Jang, Hyunbum; Ma, Buyong; Lal, Ratnesh; Nussinov, Ruth
Models of Toxic beta-Sheet Channels of Protegrin-1 Suggest a Common Subunit Organization Motif Shared with Toxic Alzheimer beta-Amyloid Ion Channels
BIOPHYSICAL JOURNAL, 95:4631-4642, NOV 15 2008

Antimicrobial peptides (AMPs) induce cytotoxicity by altering membrane permeability. The electrical properties of membrane-associated AMPs as well as their cellular effects have been extensively documented; however their three-dimensional structure is poorly understood. Gaining insight into channel structures is important to the understanding of the protegrin-1 (PG-1) and other AMP cytolytic mechanisms, and to antibiotics design. We studied the beta-sheet channels morphology using molecular dynamics simulations.
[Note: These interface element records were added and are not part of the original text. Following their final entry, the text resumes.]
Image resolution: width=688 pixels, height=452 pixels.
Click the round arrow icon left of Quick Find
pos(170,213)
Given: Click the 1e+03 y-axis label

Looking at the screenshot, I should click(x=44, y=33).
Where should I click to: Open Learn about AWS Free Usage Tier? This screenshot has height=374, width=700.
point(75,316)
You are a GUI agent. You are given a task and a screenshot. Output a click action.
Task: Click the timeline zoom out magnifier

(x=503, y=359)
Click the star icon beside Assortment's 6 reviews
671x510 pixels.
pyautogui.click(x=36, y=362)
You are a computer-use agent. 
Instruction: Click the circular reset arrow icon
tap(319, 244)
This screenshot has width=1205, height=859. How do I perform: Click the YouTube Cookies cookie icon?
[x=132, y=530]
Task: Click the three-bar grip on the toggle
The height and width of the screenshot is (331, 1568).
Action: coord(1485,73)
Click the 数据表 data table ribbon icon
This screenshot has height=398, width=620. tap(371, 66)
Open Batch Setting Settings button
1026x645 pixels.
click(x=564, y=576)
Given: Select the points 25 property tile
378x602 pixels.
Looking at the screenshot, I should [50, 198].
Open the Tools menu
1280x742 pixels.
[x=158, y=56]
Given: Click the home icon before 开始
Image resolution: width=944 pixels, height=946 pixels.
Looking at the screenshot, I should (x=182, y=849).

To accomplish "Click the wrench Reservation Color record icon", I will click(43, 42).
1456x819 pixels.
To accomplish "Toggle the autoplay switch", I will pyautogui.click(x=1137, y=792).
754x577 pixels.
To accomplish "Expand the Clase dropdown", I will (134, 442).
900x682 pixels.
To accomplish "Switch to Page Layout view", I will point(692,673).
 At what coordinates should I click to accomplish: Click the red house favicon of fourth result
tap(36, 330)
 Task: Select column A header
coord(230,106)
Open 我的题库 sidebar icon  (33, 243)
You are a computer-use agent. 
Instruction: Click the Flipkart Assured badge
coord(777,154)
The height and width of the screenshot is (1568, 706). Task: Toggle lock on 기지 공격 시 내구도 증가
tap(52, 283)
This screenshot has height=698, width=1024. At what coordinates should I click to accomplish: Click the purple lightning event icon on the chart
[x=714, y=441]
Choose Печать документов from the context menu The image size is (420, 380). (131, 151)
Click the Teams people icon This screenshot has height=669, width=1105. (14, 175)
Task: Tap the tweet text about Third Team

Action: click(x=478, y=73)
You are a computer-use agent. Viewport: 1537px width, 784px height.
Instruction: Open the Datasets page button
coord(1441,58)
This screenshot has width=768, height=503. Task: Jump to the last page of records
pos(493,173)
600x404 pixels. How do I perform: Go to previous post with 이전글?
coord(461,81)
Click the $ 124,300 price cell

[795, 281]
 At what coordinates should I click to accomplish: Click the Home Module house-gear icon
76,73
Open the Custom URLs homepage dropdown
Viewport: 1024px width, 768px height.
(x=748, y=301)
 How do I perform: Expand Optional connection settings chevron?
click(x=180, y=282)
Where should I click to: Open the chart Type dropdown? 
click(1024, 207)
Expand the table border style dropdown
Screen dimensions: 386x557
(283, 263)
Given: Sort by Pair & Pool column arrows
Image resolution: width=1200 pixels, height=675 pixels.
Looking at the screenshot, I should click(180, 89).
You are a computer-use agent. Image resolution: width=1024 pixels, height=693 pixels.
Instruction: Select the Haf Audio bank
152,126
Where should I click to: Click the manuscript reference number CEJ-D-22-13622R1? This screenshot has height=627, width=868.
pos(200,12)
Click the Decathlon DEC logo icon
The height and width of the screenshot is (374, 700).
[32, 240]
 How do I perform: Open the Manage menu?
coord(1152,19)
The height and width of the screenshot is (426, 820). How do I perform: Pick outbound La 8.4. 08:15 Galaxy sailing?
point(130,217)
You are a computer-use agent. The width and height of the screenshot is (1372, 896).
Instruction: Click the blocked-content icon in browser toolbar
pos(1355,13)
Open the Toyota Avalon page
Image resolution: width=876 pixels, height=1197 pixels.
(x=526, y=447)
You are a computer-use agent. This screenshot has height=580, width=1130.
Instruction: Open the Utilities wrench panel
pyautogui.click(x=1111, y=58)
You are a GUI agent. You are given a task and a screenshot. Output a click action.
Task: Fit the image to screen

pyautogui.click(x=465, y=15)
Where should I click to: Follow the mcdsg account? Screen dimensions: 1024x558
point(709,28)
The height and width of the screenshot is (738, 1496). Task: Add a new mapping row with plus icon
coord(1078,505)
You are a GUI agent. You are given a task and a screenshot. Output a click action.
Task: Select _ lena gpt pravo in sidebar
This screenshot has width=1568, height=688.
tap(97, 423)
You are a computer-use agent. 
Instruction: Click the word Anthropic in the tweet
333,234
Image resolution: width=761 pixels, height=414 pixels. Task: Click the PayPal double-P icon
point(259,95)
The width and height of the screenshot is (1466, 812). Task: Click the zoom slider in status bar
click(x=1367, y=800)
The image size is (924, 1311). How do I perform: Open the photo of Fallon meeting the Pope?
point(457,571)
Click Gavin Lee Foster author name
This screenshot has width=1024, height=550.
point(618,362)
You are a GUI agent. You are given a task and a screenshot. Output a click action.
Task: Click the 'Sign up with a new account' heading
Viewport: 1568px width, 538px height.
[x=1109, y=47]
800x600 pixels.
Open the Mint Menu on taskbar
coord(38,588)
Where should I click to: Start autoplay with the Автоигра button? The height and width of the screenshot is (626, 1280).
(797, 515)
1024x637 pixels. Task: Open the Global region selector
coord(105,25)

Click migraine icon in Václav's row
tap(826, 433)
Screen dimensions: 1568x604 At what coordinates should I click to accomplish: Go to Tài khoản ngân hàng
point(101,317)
We modeled PG-1 channels as intrinsic barrel-stave and toroidal membrane pores, and simulated them in zwitterionic and anionic lipid bilayers. PG-1 channels consist of eight beta-hairpins in a consecutive NCCN (N and C represent the beta-hairpin's N-and C-termini) packing organization yielding antiparallel and parallel b-sheet channels. Both channels preserve the toroidal, but not the barrel-stave pores. The two lipid leaflets of the bilayer bend toward each other at the channels' edges, producing a semitoroidal pore with the outward-pointing hydrophobic residues preventing the polar lipid headgroups from moving to the bilayer center. In all simulated lipid environments, PG-1 channels divide into four or five beta-sheet subunits consisting of single or dimeric b-hairpins. The channel morphology with subunit organization is consistent with the four to five subunits observed by NMR in the POPE/POPG bilayer. Remarkably, a b-sheet subunit channel motif is in agreement with Alzheimer ion channels modeled using the universal U-shape beta-strand-turn-beta-strand structure, as well as with high resolution atomic force microscopy images of beta-amyloid channels with four to six subunits. Consistent with the toxic b-amyloid channels that are ion-conducting, the PG-1 channels permeate anions.